* WHAT THE EXERCISE ASKS
Leave out the pictures and copy every record exactly.

Stored data entries

::::::::::

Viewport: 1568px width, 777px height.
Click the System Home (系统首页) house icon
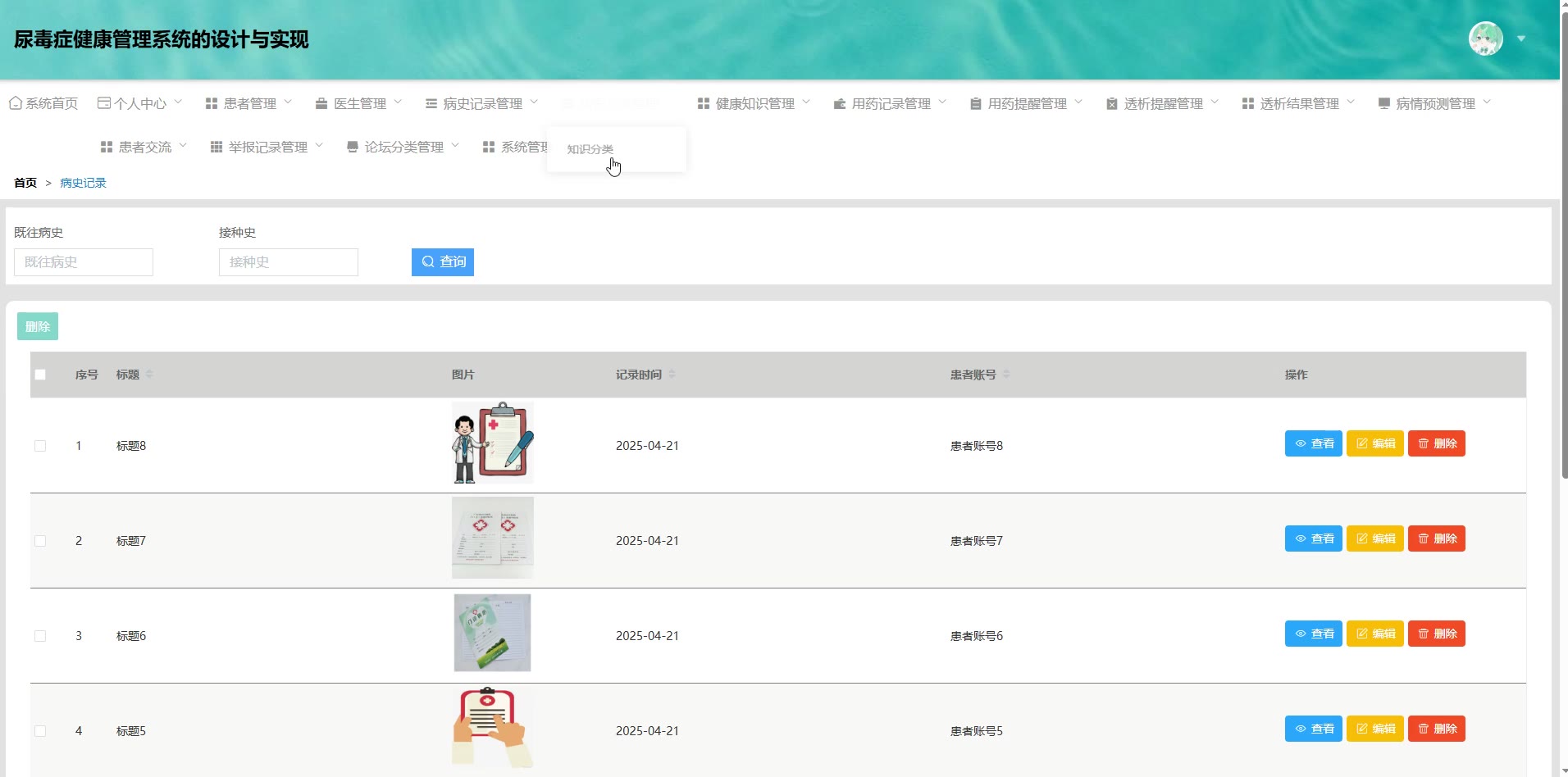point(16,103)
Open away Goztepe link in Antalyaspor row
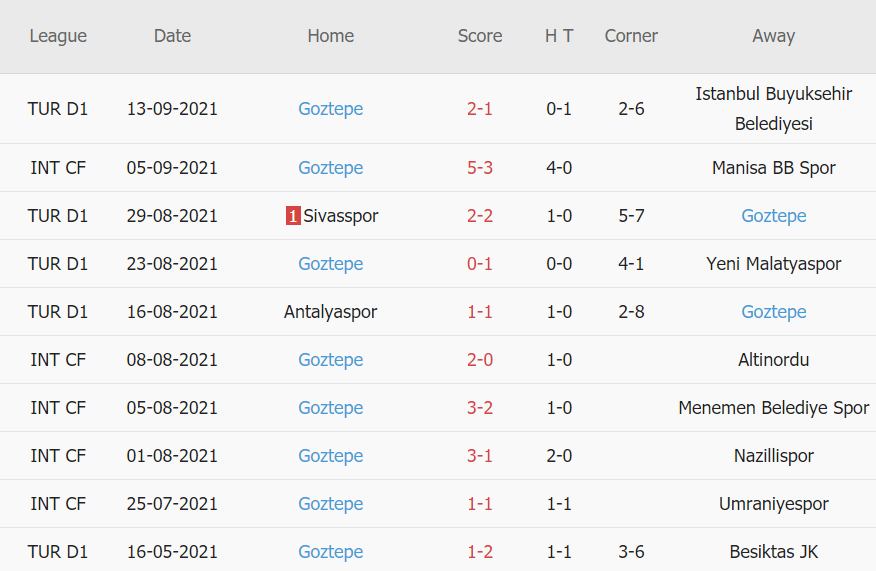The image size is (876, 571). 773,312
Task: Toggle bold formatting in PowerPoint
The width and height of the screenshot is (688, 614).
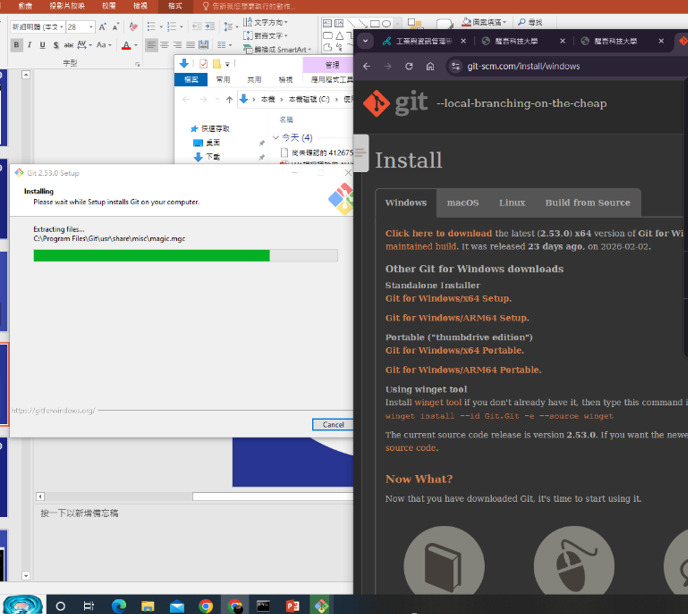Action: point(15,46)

::::::::::

* RESPONSE TO THE EXERCISE
Viewport: 1568px width, 777px height.
Click the System Home (系统首页) house icon
point(16,103)
Open away Goztepe link in Antalyaspor row
The image size is (876, 571). 773,312
Task: Toggle bold formatting in PowerPoint
The width and height of the screenshot is (688, 614).
Action: point(15,46)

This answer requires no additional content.